(Originally published on LinkedIn in June 2024)
Ah, the famous “trolley problem” of moral philosophy! This is how it goes – A trolley on rail tracks will kill a person on the tracks. You are standing next to a switch that will divert the trolley to another track but there it will kill 5 people. Will you choose to kill 1 person or 5 people?” Most people choose to kill 1 as opposed to 5. Then, the asker of the question makes it more complicated by saying – “What if that 1 person is a child but the 5 people are old and frail?” or “1 saint against 5 evil men?” or other variants. Such philosophical questions don’t have an answer and will never have one because human morality is not deterministic. “It depends!” We mostly answer when asked theoretically. In practice, however, we ourselves don’t know how we will behave. Sometimes, we will save that 1 person because he/she is our kin. Sometimes, we save the other 5. Sometimes, we try to save all and fail. And more often than not, we completely freeze in the moment, unable to do anything.
“But machines are deterministic!” they say and hence the ongoing debate around the trolley problem and autonomous cars. “Will you design your car to kill 1 or 5?” they ask.

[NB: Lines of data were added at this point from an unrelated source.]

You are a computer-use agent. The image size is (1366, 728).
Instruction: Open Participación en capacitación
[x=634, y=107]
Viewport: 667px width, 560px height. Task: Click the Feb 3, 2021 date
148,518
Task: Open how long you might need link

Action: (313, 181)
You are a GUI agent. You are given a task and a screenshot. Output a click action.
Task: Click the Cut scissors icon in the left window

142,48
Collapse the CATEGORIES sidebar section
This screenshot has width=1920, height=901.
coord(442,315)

Engineers like me say and have said over and over that “I will design the car to do everything possible until the very last moment to kill NOBODY!” but the trolley arguments refuse to die. Yes, it is quite possible that just like in the human scenario of trying to save everyone but failing, the autonomous car scenario also ends up in killing all 6 (and possibly the car occupants too) but what other choice do the engineers have? We can’t design cars with a deterministic rule to prefer 5 lives over 1 or to judge a young life more valuable than old. We can only design the car to keep everyone safe. And if it fails even once in those billion kilometers, the best we can do is to use the incident data to further improve the autonomous systems/algorithms.

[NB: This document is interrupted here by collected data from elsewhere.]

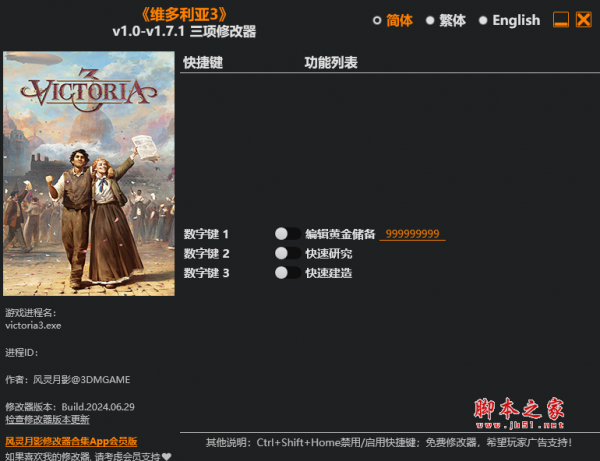Viewport: 600px width, 461px height.
Task: Click the Victoria 3 cover art image
Action: coord(89,174)
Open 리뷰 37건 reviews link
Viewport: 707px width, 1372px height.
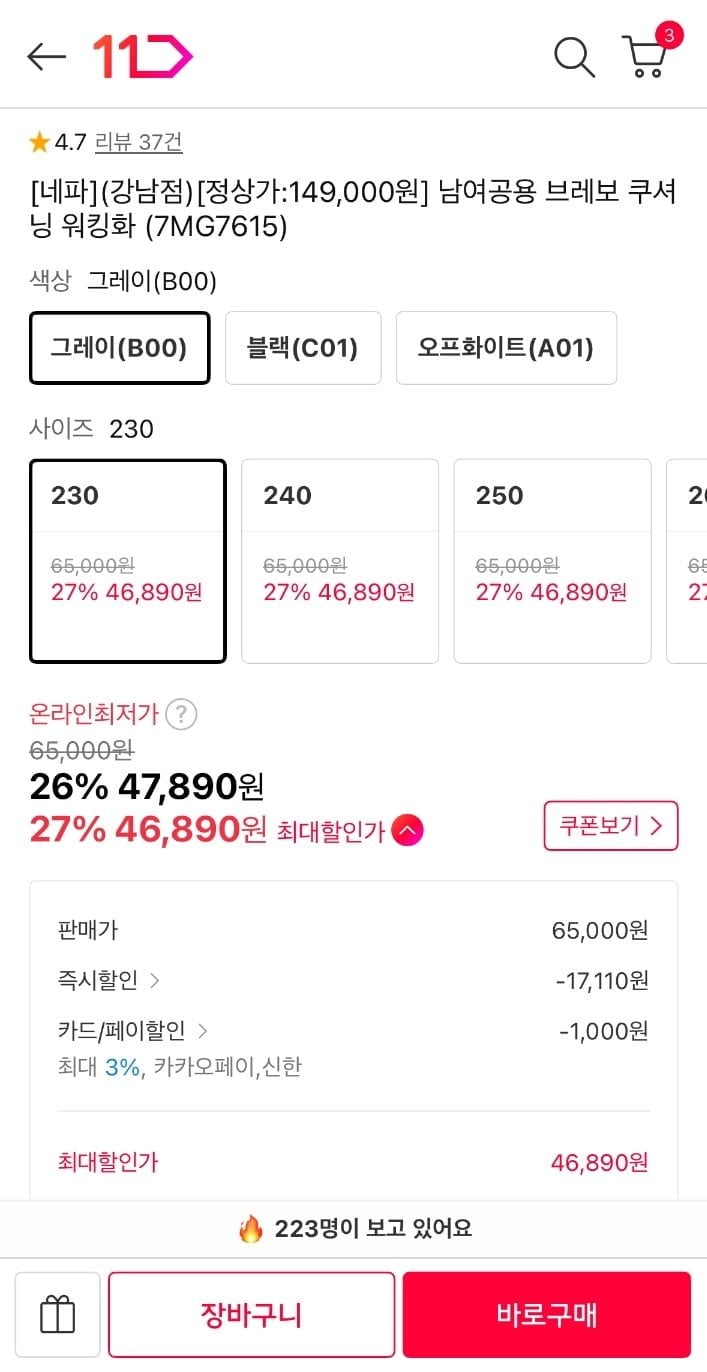(138, 143)
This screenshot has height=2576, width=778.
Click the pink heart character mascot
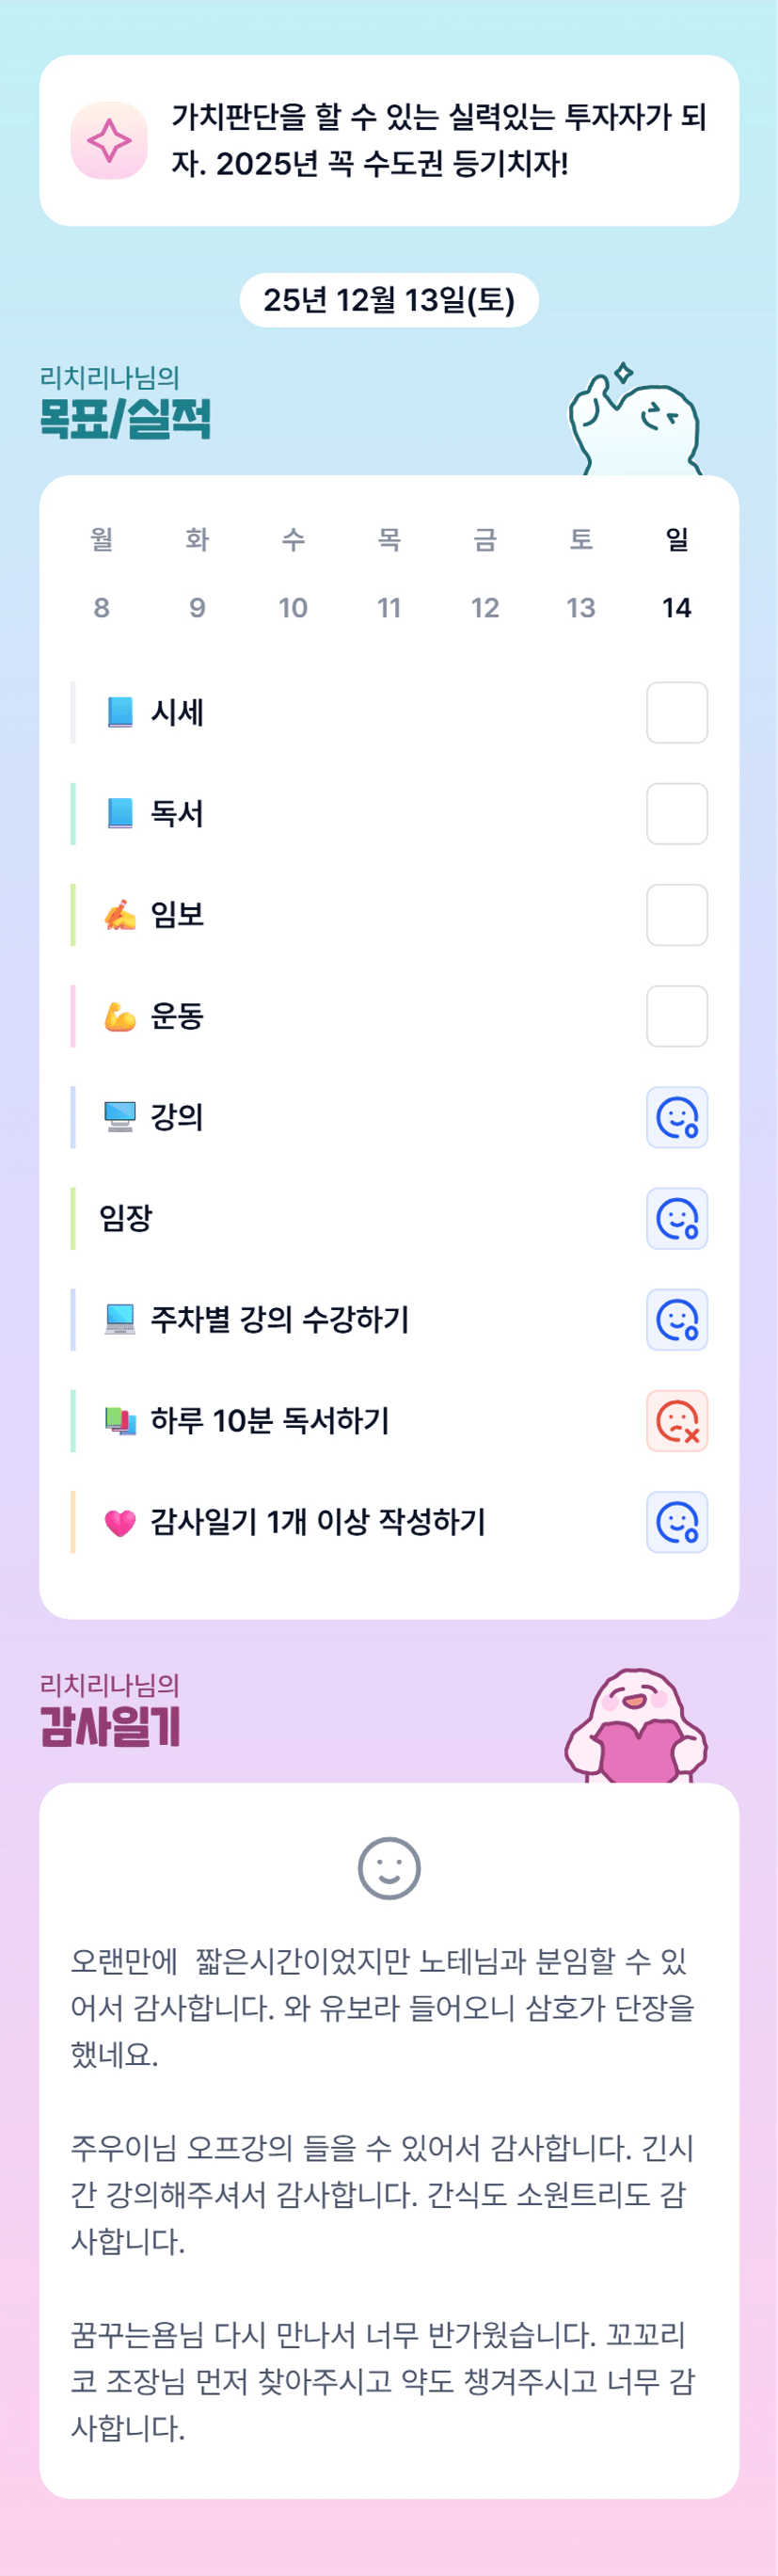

Funny thing is that among all this talk of ethics and morality of autonomous cars, they never talk about the asocial / antisocial things that humans regularly do – not helping a person lying dead on the side of the road, racing on public road in a fit of narcissism and causing accidents, littering on the streets, road rage etc. When I got my driver license in Germany, I was shown a video of a person lying on the side of the road needing help while other vehicles simply drove on. “How many people do you think stopped to help this poor person?” asked the instructor, a fireman and a first aid tutor. The answer was – just one person (a woman) in over an hour of filming. I was shocked and saddened to learn about this human cruelty or rather lack of kindness.
Autonomous cars will not be so heartless, if they are designed properly that is. With the connectivity technologies, the cars can already make emergency calls automatically on meeting an accident themselves and report a crash involving other vehicles. Of course, they can also be designed to stop on the side if they detect a person in need (though it would be neither easy to technically define what “need” means nor implement the detection part) but they still won’t be able to force the human occupants to help that human on the side of the road. Some things are “human” problems and not technical.